Auf den Großrechner kann die DKV auch in Zukunft nicht verzichten. Wer jedoch Arbeitsabläufe optimal gestalten will, kommt an grafischen Benutzeroberflächen, Office-Computing, Workflow-Management und Client-Server-Anwendungen nicht vorbei. Die Aufgabe lautet, beide Welten kostengünstig und sicher miteinander zu verbinden.

Ein Vorbote für die Veränderungen in der Software-Umgebung war das Dokumenten-Management-System (DMS), das in der aktuellen Endausbaustufe mehr als 1500 DKV-Sachbearbeiter unterstützt. Dabei handelt es sich um eine "Imageplus"-Applikation, die um wesentliche Funktionen erweitert wurde. Das dafür installierte Equipment liefert die technischen Voraussetzungen für künftige Client-Server-Lösungen.

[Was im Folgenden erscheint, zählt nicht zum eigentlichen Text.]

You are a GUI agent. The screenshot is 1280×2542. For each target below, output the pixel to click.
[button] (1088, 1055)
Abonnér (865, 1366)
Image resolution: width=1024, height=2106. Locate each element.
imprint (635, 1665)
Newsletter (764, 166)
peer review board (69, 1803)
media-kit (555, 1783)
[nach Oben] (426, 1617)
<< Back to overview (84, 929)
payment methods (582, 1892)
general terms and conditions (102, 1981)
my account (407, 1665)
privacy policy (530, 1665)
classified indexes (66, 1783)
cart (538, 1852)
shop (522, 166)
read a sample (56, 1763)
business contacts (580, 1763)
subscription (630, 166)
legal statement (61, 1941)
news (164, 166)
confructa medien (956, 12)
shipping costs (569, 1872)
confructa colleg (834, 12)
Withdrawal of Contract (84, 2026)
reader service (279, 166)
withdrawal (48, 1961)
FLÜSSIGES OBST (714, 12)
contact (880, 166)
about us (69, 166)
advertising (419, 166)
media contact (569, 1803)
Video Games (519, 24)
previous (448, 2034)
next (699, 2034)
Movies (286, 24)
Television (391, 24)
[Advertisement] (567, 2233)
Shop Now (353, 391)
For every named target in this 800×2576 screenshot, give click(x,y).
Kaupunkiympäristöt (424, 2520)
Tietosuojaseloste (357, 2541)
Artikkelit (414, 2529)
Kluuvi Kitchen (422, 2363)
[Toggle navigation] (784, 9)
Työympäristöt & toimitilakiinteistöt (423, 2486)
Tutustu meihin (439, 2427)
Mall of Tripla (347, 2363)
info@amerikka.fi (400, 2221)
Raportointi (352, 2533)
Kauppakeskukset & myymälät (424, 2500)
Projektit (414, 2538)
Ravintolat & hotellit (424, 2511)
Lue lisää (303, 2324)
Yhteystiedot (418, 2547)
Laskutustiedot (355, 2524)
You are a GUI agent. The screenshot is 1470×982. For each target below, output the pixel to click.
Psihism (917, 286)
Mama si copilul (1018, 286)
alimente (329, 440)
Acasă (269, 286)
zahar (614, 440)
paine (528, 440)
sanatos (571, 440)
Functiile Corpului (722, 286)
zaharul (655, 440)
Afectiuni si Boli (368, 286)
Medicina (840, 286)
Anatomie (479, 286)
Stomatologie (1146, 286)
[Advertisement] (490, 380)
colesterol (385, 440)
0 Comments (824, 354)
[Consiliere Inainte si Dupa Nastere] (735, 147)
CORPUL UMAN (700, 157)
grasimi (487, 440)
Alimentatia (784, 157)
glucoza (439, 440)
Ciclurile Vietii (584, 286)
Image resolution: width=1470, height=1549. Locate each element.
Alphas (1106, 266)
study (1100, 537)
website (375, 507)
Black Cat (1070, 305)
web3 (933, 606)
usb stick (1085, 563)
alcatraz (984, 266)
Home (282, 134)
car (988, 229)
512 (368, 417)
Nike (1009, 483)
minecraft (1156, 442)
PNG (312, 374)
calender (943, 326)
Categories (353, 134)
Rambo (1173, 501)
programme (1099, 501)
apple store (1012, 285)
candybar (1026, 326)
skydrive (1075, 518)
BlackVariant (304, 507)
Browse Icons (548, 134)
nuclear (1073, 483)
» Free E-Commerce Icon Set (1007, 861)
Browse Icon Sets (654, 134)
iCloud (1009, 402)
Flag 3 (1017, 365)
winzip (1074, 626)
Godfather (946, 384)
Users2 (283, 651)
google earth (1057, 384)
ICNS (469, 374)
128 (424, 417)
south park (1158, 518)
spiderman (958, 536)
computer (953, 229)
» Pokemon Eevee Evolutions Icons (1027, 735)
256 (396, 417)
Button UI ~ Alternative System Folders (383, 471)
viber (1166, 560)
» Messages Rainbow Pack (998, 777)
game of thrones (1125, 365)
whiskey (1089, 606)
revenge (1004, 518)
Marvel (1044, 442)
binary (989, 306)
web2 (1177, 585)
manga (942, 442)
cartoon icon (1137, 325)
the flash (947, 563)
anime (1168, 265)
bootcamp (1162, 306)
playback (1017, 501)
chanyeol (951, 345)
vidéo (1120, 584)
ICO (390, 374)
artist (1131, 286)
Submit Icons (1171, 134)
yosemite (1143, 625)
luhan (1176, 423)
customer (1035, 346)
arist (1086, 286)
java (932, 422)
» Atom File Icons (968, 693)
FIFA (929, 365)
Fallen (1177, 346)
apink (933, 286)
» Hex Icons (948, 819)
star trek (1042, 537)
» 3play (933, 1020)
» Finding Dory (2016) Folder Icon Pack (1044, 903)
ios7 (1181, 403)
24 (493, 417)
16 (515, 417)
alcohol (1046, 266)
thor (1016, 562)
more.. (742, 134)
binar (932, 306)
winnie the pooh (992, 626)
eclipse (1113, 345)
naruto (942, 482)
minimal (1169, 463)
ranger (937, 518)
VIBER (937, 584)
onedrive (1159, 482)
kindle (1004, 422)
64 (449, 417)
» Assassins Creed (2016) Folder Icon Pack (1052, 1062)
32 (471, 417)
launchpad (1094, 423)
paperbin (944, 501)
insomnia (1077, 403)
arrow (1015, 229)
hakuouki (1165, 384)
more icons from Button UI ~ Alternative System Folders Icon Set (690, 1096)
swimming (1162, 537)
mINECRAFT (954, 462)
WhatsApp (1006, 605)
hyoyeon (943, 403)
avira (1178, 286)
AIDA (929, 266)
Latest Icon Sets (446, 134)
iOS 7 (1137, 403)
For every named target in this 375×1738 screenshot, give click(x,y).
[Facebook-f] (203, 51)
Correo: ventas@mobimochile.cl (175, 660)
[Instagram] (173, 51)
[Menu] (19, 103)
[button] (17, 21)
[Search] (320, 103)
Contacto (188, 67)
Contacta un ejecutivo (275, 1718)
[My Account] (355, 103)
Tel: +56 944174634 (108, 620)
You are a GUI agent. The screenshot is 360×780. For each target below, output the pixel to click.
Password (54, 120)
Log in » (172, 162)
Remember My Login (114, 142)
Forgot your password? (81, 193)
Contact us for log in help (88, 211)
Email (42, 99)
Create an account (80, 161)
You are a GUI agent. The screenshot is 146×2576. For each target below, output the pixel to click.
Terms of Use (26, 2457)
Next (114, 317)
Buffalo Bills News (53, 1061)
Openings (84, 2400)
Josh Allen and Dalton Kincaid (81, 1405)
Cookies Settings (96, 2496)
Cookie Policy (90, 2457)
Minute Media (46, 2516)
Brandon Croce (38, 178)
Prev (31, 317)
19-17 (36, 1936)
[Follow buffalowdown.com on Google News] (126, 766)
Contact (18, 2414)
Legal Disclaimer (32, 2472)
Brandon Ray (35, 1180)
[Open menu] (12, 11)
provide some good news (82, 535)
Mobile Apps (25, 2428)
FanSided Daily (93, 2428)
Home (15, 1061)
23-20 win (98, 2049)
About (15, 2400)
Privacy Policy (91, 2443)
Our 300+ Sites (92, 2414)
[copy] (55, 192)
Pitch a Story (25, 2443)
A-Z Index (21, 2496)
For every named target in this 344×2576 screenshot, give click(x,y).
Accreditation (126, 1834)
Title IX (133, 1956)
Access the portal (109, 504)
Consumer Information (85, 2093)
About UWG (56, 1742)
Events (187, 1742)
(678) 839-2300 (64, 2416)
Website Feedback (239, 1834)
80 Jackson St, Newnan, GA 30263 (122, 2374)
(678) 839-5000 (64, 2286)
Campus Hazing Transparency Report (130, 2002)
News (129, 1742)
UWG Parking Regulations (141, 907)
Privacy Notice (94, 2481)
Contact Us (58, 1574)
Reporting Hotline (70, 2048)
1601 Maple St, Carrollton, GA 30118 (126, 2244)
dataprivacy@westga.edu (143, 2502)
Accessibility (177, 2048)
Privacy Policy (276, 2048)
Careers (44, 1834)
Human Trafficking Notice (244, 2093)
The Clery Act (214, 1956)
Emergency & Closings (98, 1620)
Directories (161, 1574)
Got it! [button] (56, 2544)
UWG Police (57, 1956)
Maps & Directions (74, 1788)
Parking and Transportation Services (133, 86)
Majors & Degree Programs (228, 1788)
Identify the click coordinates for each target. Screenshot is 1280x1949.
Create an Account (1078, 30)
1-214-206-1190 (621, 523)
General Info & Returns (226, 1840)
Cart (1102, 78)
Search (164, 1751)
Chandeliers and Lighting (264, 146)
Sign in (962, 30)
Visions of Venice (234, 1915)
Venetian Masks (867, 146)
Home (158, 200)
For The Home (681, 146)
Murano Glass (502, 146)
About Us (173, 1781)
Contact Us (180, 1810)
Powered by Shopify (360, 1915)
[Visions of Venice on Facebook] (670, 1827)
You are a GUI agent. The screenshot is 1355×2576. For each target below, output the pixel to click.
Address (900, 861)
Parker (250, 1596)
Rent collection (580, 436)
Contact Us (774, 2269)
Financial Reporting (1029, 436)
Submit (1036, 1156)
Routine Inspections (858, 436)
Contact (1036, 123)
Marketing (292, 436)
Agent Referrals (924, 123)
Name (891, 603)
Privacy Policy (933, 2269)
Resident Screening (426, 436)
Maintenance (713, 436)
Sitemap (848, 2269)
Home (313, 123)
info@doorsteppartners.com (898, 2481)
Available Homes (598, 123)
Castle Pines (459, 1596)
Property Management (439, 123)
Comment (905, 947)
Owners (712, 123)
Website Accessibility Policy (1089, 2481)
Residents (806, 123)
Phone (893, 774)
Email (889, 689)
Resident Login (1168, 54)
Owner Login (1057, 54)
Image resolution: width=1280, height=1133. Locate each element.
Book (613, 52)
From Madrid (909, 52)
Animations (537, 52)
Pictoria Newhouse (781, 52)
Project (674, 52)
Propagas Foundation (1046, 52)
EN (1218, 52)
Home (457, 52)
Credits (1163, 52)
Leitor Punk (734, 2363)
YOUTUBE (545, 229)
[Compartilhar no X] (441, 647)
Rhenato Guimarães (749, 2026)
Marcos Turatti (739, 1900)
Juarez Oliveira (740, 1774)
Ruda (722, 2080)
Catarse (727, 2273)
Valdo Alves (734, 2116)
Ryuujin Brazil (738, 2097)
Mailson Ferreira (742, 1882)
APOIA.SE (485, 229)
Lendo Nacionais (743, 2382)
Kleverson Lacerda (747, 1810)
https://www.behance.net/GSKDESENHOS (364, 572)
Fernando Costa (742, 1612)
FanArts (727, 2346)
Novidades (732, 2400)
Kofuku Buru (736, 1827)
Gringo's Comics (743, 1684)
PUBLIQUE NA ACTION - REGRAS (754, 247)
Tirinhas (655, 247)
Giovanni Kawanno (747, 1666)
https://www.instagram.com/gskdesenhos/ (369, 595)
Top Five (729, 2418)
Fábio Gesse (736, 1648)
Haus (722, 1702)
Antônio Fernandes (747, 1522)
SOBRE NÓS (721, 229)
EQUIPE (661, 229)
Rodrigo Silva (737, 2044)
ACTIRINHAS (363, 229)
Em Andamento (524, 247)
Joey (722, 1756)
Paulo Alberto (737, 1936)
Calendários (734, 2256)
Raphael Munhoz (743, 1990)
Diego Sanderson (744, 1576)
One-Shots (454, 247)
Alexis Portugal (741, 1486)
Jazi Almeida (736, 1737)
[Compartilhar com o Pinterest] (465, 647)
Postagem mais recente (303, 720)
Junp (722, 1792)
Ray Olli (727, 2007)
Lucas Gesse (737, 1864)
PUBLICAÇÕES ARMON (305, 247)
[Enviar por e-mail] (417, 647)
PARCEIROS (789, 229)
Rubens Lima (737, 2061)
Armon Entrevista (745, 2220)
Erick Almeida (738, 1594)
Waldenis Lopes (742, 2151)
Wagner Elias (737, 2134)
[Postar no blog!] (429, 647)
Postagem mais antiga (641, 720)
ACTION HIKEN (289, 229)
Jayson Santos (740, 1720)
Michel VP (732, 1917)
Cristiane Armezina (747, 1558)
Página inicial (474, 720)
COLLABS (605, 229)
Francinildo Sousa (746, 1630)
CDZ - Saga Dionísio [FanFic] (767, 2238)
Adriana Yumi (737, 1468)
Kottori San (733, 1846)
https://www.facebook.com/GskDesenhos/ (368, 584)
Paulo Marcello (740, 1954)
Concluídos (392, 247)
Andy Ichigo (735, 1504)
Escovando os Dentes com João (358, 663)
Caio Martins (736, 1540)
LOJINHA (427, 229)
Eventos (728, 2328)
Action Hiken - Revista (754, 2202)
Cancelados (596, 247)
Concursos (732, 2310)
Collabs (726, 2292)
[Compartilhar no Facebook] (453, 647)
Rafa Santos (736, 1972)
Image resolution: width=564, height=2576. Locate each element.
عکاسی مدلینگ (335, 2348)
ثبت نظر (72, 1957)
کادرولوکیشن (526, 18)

Vor zwei Jahren machte sich das Unternehmen dann auf die Suche nach einer integrierten objektorientierten Entwicklungsumgebung, die den gesamten Life-Cycle abdecken könnte. Viele sogenannte integrierte Systeme wurden ihrem Anspruch nicht gerecht. Entweder sie wiesen erhebliche Verfahrensbrüche auf, oder es mangelte ihnen an der erforderlichen Produktreife. Die Smalltalk-Umgebung "Objectstudio" von V-Mark (inzwischen von Cincom übernommen) hatte sich zunächst als Minimallösung präsentiert. Aber ihre Architektur und die Schnittstellen, die die Integration mit weiteren Tools erlauben, ließen sie als tauglich für die Ziele der DKV erscheinen.

Beispielsweise führt die automatische Codegenerierung aus Analyse- und Design-Modellen zu wirklichkeitsgerechten Prototypen, die die Funktionalität des späteren Systems prinzipiengetreu verdeutlichen und überprüfen. Dadurch wird eine Gesprächsgrundlage für die Projektbeteiligten aus Fachbereichen, Betriebsorganisation und Systementwicklung geschaffen.

Nachdem die Methoden und Tools für die neue Ära gefunden waren, galt es, den produktiven Einsatz der neuen Werkzeuge vorzubereiten. Inzwischen sind mehr als 20 "Bausteinprojekte" definiert, die die Grundlage der neuen Umgebung bilden sollen.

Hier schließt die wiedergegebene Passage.